The transport layer is the most common root cause of backend latency and reliability problems.

Why It Matters

  • Connection setup and teardown directly affect tail latency.
  • Poor timeout/retry strategy amplifies outages.
  • Buffer and window tuning controls throughput on high-latency links.

TCP vs UDP

TopicTCPUDP
ReliabilityOrdered and retransmittedBest-effort
ConnectionStatefulConnectionless
Typical UsageHTTP, databases, RPCDNS, streaming, QUIC transport

TCP Three-Way Handshake

Handshake adds startup latency. Connection reuse is essential for high-QPS systems.

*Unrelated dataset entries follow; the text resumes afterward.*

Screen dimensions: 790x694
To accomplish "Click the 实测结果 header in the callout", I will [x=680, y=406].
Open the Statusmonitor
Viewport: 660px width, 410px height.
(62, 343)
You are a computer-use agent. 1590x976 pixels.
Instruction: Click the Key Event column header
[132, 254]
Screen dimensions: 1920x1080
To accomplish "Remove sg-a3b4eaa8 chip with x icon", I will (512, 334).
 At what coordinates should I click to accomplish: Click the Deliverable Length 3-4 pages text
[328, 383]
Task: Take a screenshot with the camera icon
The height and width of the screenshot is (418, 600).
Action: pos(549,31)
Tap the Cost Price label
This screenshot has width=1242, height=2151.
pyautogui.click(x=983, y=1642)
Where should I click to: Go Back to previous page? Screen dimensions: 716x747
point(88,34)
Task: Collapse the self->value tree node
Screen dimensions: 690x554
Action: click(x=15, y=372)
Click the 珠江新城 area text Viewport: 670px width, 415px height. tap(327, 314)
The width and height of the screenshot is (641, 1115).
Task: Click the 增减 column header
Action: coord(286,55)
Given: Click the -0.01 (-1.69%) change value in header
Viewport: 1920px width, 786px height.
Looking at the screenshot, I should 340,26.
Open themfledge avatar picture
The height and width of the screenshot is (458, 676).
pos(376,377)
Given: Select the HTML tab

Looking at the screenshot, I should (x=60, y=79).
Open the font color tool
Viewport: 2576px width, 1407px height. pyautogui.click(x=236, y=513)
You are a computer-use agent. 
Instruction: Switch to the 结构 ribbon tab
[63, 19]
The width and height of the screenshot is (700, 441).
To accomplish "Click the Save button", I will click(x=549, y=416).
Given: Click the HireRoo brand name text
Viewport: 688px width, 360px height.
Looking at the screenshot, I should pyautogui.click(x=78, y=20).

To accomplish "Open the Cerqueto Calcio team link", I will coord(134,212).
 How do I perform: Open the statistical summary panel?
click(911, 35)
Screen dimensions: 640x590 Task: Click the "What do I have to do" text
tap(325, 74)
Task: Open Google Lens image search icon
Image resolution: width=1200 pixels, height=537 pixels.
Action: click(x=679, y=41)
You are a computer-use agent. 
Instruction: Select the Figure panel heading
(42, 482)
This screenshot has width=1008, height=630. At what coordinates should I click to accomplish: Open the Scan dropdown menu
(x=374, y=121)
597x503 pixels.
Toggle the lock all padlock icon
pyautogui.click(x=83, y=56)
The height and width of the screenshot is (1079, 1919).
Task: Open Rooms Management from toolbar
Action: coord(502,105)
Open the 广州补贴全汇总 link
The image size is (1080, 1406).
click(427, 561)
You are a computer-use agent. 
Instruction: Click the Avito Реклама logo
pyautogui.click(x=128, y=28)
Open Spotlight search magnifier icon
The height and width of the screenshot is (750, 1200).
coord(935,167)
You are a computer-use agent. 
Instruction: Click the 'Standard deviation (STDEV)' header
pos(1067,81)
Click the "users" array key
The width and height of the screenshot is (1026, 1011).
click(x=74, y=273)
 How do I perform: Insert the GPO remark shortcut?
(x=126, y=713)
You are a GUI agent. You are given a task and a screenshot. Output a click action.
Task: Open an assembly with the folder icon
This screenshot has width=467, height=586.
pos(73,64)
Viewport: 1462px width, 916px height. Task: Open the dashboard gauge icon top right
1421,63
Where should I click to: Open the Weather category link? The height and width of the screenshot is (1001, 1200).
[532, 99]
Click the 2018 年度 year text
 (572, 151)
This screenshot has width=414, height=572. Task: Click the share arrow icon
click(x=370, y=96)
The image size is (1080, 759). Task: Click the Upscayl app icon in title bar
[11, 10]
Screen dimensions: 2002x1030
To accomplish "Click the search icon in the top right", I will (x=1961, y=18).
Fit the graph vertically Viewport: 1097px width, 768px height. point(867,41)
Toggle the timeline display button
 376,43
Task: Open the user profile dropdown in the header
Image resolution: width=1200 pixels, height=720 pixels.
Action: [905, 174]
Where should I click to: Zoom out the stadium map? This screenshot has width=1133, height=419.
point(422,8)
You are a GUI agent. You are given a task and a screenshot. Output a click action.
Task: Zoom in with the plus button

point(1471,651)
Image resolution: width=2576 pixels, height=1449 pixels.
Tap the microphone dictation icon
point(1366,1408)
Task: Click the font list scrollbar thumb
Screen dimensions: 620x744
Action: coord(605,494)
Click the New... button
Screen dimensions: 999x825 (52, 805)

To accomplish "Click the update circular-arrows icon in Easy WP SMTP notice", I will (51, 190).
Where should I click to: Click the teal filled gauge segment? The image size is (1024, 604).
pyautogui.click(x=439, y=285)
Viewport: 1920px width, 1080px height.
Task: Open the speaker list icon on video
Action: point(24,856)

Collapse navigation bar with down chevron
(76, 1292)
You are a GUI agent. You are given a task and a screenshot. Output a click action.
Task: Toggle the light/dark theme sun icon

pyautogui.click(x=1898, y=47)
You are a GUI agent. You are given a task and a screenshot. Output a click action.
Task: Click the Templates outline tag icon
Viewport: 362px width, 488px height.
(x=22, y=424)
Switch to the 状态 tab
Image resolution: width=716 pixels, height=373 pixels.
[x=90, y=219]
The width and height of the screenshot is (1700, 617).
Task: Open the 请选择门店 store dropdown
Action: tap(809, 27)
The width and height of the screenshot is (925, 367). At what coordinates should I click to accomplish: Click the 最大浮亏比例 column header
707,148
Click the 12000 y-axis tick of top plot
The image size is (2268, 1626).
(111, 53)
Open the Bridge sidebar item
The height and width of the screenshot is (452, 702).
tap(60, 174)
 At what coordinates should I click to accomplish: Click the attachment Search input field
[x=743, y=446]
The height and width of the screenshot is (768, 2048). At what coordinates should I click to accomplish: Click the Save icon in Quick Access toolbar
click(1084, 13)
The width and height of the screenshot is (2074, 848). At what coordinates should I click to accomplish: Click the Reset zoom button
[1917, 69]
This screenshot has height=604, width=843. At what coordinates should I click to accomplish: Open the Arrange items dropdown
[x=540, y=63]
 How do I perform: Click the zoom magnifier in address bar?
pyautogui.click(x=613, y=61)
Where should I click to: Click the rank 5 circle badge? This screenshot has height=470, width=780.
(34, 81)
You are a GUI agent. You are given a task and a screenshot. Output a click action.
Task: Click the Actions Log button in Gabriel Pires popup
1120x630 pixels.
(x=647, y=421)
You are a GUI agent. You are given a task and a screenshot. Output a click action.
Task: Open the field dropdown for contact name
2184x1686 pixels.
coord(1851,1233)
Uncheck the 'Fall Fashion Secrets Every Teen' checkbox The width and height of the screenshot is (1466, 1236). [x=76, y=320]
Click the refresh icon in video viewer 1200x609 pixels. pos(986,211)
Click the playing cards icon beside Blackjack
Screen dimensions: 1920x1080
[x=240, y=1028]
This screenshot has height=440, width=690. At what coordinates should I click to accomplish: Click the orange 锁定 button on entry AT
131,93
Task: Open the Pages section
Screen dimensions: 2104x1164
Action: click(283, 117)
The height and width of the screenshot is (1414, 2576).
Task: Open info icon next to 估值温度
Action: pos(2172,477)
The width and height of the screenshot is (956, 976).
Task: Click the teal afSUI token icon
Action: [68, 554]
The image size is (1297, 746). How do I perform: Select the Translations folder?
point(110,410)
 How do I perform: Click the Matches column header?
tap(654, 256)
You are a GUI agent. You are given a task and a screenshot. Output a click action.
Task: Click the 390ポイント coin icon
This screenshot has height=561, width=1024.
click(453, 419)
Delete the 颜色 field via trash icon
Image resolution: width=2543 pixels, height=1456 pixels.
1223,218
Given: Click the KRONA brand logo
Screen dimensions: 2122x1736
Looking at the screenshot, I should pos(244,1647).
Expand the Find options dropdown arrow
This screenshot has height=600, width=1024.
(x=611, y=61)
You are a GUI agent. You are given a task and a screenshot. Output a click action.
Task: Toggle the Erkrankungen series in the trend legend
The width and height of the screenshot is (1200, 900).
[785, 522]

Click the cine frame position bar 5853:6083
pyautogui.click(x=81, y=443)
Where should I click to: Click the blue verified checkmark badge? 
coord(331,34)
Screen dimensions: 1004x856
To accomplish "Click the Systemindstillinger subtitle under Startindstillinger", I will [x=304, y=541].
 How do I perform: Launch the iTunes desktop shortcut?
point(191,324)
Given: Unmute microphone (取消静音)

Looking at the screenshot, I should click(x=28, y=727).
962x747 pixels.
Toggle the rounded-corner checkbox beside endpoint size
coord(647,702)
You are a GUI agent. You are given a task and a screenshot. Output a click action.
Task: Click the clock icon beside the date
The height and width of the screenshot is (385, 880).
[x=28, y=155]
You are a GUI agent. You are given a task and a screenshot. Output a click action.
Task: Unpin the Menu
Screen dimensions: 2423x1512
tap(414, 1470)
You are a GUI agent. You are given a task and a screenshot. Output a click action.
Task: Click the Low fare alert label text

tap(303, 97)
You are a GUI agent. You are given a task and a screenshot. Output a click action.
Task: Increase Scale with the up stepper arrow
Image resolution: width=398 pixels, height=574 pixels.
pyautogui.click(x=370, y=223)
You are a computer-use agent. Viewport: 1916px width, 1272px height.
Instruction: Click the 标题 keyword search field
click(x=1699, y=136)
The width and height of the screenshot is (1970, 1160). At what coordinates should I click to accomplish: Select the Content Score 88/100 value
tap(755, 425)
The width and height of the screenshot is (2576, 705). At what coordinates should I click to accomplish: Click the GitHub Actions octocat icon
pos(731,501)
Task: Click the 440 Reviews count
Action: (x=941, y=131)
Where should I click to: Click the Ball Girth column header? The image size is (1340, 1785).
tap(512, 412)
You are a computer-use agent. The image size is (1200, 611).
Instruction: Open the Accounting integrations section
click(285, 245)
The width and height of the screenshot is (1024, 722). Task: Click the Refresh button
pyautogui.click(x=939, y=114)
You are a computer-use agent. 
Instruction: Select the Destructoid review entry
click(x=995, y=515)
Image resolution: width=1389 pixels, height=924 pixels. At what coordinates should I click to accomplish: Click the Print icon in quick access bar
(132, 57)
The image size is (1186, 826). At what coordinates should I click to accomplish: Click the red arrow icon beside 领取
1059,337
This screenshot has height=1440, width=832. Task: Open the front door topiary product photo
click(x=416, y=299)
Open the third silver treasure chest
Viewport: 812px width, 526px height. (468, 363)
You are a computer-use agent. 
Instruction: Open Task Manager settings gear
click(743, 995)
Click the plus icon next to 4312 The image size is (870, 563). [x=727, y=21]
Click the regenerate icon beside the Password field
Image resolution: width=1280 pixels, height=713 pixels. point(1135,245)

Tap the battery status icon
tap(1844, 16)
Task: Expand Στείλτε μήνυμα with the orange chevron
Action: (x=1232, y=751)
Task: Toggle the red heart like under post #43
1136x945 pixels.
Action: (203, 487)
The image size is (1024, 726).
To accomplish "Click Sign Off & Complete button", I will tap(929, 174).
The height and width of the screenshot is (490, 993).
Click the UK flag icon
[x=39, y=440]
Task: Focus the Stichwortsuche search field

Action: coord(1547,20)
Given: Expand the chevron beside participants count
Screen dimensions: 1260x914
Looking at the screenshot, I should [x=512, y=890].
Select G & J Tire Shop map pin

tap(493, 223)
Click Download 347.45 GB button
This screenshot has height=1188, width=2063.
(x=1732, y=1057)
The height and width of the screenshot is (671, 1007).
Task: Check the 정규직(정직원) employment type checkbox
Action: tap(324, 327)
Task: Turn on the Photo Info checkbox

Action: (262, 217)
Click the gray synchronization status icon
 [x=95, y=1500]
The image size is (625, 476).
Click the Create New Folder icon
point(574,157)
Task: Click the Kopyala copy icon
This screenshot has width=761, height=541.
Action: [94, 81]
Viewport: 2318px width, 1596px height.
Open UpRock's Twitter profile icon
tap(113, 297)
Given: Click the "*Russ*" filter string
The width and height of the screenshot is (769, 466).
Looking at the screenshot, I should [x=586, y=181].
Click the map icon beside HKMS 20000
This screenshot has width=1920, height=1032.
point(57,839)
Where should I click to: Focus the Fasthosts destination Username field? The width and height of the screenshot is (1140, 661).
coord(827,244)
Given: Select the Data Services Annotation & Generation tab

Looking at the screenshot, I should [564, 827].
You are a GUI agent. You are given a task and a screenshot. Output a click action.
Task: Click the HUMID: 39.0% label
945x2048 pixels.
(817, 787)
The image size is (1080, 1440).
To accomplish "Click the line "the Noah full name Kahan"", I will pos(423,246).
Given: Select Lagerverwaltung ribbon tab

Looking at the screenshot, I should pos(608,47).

Flow Control and Congestion Control

  • Flow control protects receiver buffers.
  • Congestion control protects the network path.

Monitor with:

ss -ti

Connection Lifecycle

High TIME_WAIT counts are normal in short-connection workloads, but can still exhaust ephemeral ports.

Practical Tuning Areas

  • Keep-alive and connection pool limits.
  • Connect/read/write timeout budget.
  • Retry policy with idempotency and backoff.
  • Kernel socket settings only after measurement.

Debugging Playbook

# Socket states and queue sizes
ss -tan state established,time-wait

# Packet-level view
tcpdump -i any tcp port 443 -nn

Common Incidents

Connection timeout

  • Check route/firewall/listening port in order.
  • Verify timeout mismatch between caller and callee.

Connection reset

  • Inspect RST packets and upstream idle timeout.
  • Verify keep-alive heartbeat and proxy settings.

Throughput collapse on long RTT

  • Validate window scaling and receive buffers.
  • Compare congestion algorithm behavior by workload.